▶ **RECORDED DATA**:
Start of Block
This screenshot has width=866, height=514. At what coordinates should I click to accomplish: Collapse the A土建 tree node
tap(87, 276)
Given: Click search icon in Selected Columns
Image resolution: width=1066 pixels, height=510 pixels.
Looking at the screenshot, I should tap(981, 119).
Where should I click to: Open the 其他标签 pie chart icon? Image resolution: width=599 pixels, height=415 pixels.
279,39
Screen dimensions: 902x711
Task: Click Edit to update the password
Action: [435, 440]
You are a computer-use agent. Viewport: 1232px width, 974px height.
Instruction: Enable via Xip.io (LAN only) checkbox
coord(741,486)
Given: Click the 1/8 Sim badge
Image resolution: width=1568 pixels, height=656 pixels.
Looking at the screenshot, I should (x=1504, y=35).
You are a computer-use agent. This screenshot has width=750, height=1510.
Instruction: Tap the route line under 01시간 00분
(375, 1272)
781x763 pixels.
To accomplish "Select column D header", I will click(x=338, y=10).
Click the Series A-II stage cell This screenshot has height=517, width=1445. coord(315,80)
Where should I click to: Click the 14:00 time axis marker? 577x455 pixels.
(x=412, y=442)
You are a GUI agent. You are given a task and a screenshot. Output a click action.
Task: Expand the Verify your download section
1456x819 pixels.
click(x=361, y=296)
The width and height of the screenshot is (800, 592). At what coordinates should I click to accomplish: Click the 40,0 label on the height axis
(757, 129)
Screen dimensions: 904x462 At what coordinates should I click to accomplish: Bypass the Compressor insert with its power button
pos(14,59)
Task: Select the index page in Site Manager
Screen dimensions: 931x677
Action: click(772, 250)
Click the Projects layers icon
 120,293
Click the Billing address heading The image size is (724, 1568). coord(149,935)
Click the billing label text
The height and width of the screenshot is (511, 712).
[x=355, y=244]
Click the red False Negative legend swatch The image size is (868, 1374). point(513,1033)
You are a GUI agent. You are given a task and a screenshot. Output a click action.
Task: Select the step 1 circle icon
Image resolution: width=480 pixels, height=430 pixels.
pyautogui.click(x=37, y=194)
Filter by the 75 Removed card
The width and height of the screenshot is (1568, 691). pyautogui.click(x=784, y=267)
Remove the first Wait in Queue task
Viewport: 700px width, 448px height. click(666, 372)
End of Block
▶ **YOUR ASSIGNMENT**: Copy out every entry, keeping each line exactly as it is.

▶ **RESPONSE**:
This screenshot has width=866, height=514. At what coordinates should I click to accomplish: Collapse the A土建 tree node
tap(87, 276)
Given: Click search icon in Selected Columns
Image resolution: width=1066 pixels, height=510 pixels.
Looking at the screenshot, I should tap(981, 119).
Where should I click to: Open the 其他标签 pie chart icon? Image resolution: width=599 pixels, height=415 pixels.
279,39
Screen dimensions: 902x711
Task: Click Edit to update the password
Action: [435, 440]
You are a computer-use agent. Viewport: 1232px width, 974px height.
Instruction: Enable via Xip.io (LAN only) checkbox
coord(741,486)
Given: Click the 1/8 Sim badge
Image resolution: width=1568 pixels, height=656 pixels.
Looking at the screenshot, I should (x=1504, y=35).
You are a computer-use agent. This screenshot has width=750, height=1510.
Instruction: Tap the route line under 01시간 00분
(375, 1272)
781x763 pixels.
To accomplish "Select column D header", I will click(x=338, y=10).
Click the Series A-II stage cell This screenshot has height=517, width=1445. coord(315,80)
Where should I click to: Click the 14:00 time axis marker? 577x455 pixels.
(x=412, y=442)
You are a GUI agent. You are given a task and a screenshot. Output a click action.
Task: Expand the Verify your download section
1456x819 pixels.
click(x=361, y=296)
The width and height of the screenshot is (800, 592). At what coordinates should I click to accomplish: Click the 40,0 label on the height axis
(757, 129)
Screen dimensions: 904x462 At what coordinates should I click to accomplish: Bypass the Compressor insert with its power button
pos(14,59)
Task: Select the index page in Site Manager
Screen dimensions: 931x677
Action: click(772, 250)
Click the Projects layers icon
 120,293
Click the Billing address heading The image size is (724, 1568). coord(149,935)
Click the billing label text
The height and width of the screenshot is (511, 712).
[x=355, y=244]
Click the red False Negative legend swatch The image size is (868, 1374). point(513,1033)
You are a GUI agent. You are given a task and a screenshot. Output a click action.
Task: Select the step 1 circle icon
Image resolution: width=480 pixels, height=430 pixels.
pyautogui.click(x=37, y=194)
Filter by the 75 Removed card
The width and height of the screenshot is (1568, 691). pyautogui.click(x=784, y=267)
Remove the first Wait in Queue task
Viewport: 700px width, 448px height. click(666, 372)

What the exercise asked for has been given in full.